■ RECORDS FOR PROCESSING ■
+---+

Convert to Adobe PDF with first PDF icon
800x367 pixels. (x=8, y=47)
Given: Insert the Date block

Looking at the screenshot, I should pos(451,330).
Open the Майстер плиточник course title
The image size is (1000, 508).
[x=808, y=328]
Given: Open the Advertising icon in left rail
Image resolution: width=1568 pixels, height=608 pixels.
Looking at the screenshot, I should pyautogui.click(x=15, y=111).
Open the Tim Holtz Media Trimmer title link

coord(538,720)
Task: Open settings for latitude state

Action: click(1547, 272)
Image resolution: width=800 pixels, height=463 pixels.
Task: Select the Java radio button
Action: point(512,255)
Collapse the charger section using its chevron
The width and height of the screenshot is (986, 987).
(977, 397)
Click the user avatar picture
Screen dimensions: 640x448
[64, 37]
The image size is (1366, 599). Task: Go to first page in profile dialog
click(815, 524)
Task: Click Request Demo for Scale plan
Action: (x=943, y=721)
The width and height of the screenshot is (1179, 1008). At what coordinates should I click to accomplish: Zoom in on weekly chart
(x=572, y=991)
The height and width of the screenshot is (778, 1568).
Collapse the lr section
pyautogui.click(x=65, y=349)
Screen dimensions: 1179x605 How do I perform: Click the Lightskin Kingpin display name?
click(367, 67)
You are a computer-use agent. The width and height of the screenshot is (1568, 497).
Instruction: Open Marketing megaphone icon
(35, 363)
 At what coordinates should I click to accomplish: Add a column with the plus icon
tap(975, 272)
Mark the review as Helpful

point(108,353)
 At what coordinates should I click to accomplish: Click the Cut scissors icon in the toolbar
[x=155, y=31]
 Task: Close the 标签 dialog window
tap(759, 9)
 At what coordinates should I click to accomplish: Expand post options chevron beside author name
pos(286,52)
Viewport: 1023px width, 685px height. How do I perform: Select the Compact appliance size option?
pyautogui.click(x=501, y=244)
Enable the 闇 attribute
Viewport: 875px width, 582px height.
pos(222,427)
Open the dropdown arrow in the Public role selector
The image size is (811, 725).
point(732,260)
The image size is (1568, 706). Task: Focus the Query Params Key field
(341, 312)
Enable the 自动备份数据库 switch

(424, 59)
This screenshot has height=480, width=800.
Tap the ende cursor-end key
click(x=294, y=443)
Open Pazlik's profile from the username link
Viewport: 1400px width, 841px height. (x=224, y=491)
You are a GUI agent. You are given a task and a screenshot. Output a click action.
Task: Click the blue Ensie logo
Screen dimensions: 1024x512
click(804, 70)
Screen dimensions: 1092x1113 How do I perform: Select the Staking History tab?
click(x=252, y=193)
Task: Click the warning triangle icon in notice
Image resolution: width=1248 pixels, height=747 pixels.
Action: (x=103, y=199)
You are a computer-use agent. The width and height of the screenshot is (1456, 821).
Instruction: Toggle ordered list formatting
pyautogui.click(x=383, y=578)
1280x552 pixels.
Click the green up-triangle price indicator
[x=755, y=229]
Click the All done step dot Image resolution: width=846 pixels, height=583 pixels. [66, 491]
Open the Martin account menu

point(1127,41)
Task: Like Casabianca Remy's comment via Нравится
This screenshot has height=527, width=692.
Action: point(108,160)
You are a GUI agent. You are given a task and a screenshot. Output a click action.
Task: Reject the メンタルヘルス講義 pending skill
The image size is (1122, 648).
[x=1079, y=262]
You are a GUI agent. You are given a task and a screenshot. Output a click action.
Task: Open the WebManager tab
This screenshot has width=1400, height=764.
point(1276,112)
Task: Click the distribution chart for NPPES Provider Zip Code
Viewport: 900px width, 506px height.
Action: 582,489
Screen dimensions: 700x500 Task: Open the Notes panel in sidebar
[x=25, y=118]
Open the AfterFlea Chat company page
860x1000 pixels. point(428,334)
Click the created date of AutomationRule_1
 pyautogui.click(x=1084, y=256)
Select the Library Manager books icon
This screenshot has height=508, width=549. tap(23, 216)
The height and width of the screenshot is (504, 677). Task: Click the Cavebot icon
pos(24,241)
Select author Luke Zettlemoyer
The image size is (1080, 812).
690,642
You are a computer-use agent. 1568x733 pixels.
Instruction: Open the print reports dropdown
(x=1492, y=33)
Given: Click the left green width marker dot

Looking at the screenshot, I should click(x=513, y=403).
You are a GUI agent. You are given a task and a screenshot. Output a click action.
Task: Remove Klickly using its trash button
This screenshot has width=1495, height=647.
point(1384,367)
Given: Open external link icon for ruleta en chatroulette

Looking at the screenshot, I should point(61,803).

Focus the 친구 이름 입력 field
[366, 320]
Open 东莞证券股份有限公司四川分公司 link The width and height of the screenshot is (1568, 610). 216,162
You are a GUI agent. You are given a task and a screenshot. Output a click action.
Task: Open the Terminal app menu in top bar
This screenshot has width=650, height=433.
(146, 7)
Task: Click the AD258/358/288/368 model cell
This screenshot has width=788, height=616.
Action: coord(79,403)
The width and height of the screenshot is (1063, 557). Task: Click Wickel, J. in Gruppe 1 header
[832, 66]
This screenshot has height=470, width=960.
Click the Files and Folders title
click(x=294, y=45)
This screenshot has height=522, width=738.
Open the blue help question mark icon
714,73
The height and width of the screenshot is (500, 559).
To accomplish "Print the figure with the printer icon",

+---+

■ PROBLEM STATEMENT ■
Restate all the material exactly, word for word.

■ EXPECTED ANSWER ■
Convert to Adobe PDF with first PDF icon
800x367 pixels. (x=8, y=47)
Given: Insert the Date block

Looking at the screenshot, I should pos(451,330).
Open the Майстер плиточник course title
The image size is (1000, 508).
[x=808, y=328]
Given: Open the Advertising icon in left rail
Image resolution: width=1568 pixels, height=608 pixels.
Looking at the screenshot, I should pyautogui.click(x=15, y=111).
Open the Tim Holtz Media Trimmer title link

coord(538,720)
Task: Open settings for latitude state

Action: click(1547, 272)
Image resolution: width=800 pixels, height=463 pixels.
Task: Select the Java radio button
Action: point(512,255)
Collapse the charger section using its chevron
The width and height of the screenshot is (986, 987).
(977, 397)
Click the user avatar picture
Screen dimensions: 640x448
[64, 37]
The image size is (1366, 599). Task: Go to first page in profile dialog
click(815, 524)
Task: Click Request Demo for Scale plan
Action: (x=943, y=721)
The width and height of the screenshot is (1179, 1008). At what coordinates should I click to accomplish: Zoom in on weekly chart
(x=572, y=991)
The height and width of the screenshot is (778, 1568).
Collapse the lr section
pyautogui.click(x=65, y=349)
Screen dimensions: 1179x605 How do I perform: Click the Lightskin Kingpin display name?
click(367, 67)
You are a computer-use agent. The width and height of the screenshot is (1568, 497).
Instruction: Open Marketing megaphone icon
(35, 363)
 At what coordinates should I click to accomplish: Add a column with the plus icon
tap(975, 272)
Mark the review as Helpful

point(108,353)
 At what coordinates should I click to accomplish: Click the Cut scissors icon in the toolbar
[x=155, y=31]
 Task: Close the 标签 dialog window
tap(759, 9)
 At what coordinates should I click to accomplish: Expand post options chevron beside author name
pos(286,52)
Viewport: 1023px width, 685px height. How do I perform: Select the Compact appliance size option?
pyautogui.click(x=501, y=244)
Enable the 闇 attribute
Viewport: 875px width, 582px height.
pos(222,427)
Open the dropdown arrow in the Public role selector
The image size is (811, 725).
point(732,260)
The image size is (1568, 706). Task: Focus the Query Params Key field
(341, 312)
Enable the 自动备份数据库 switch

(424, 59)
This screenshot has height=480, width=800.
Tap the ende cursor-end key
click(x=294, y=443)
Open Pazlik's profile from the username link
Viewport: 1400px width, 841px height. (x=224, y=491)
You are a GUI agent. You are given a task and a screenshot. Output a click action.
Task: Click the blue Ensie logo
Screen dimensions: 1024x512
click(804, 70)
Screen dimensions: 1092x1113 How do I perform: Select the Staking History tab?
click(x=252, y=193)
Task: Click the warning triangle icon in notice
Image resolution: width=1248 pixels, height=747 pixels.
Action: (x=103, y=199)
You are a computer-use agent. The width and height of the screenshot is (1456, 821).
Instruction: Toggle ordered list formatting
pyautogui.click(x=383, y=578)
1280x552 pixels.
Click the green up-triangle price indicator
[x=755, y=229]
Click the All done step dot Image resolution: width=846 pixels, height=583 pixels. [66, 491]
Open the Martin account menu

point(1127,41)
Task: Like Casabianca Remy's comment via Нравится
This screenshot has height=527, width=692.
Action: point(108,160)
You are a GUI agent. You are given a task and a screenshot. Output a click action.
Task: Reject the メンタルヘルス講義 pending skill
The image size is (1122, 648).
[x=1079, y=262]
You are a GUI agent. You are given a task and a screenshot. Output a click action.
Task: Open the WebManager tab
This screenshot has width=1400, height=764.
point(1276,112)
Task: Click the distribution chart for NPPES Provider Zip Code
Viewport: 900px width, 506px height.
Action: 582,489
Screen dimensions: 700x500 Task: Open the Notes panel in sidebar
[x=25, y=118]
Open the AfterFlea Chat company page
860x1000 pixels. point(428,334)
Click the created date of AutomationRule_1
 pyautogui.click(x=1084, y=256)
Select the Library Manager books icon
This screenshot has height=508, width=549. tap(23, 216)
The height and width of the screenshot is (504, 677). Task: Click the Cavebot icon
pos(24,241)
Select author Luke Zettlemoyer
The image size is (1080, 812).
690,642
You are a computer-use agent. 1568x733 pixels.
Instruction: Open the print reports dropdown
(x=1492, y=33)
Given: Click the left green width marker dot

Looking at the screenshot, I should click(x=513, y=403).
You are a GUI agent. You are given a task and a screenshot. Output a click action.
Task: Remove Klickly using its trash button
This screenshot has width=1495, height=647.
point(1384,367)
Given: Open external link icon for ruleta en chatroulette

Looking at the screenshot, I should point(61,803).

Focus the 친구 이름 입력 field
[366, 320]
Open 东莞证券股份有限公司四川分公司 link The width and height of the screenshot is (1568, 610). 216,162
You are a GUI agent. You are given a task and a screenshot. Output a click action.
Task: Open the Terminal app menu in top bar
This screenshot has width=650, height=433.
(146, 7)
Task: Click the AD258/358/288/368 model cell
This screenshot has width=788, height=616.
Action: coord(79,403)
The width and height of the screenshot is (1063, 557). Task: Click Wickel, J. in Gruppe 1 header
[832, 66]
This screenshot has height=470, width=960.
Click the Files and Folders title
click(x=294, y=45)
This screenshot has height=522, width=738.
Open the blue help question mark icon
714,73
The height and width of the screenshot is (500, 559).
To accomplish "Print the figure with the printer icon",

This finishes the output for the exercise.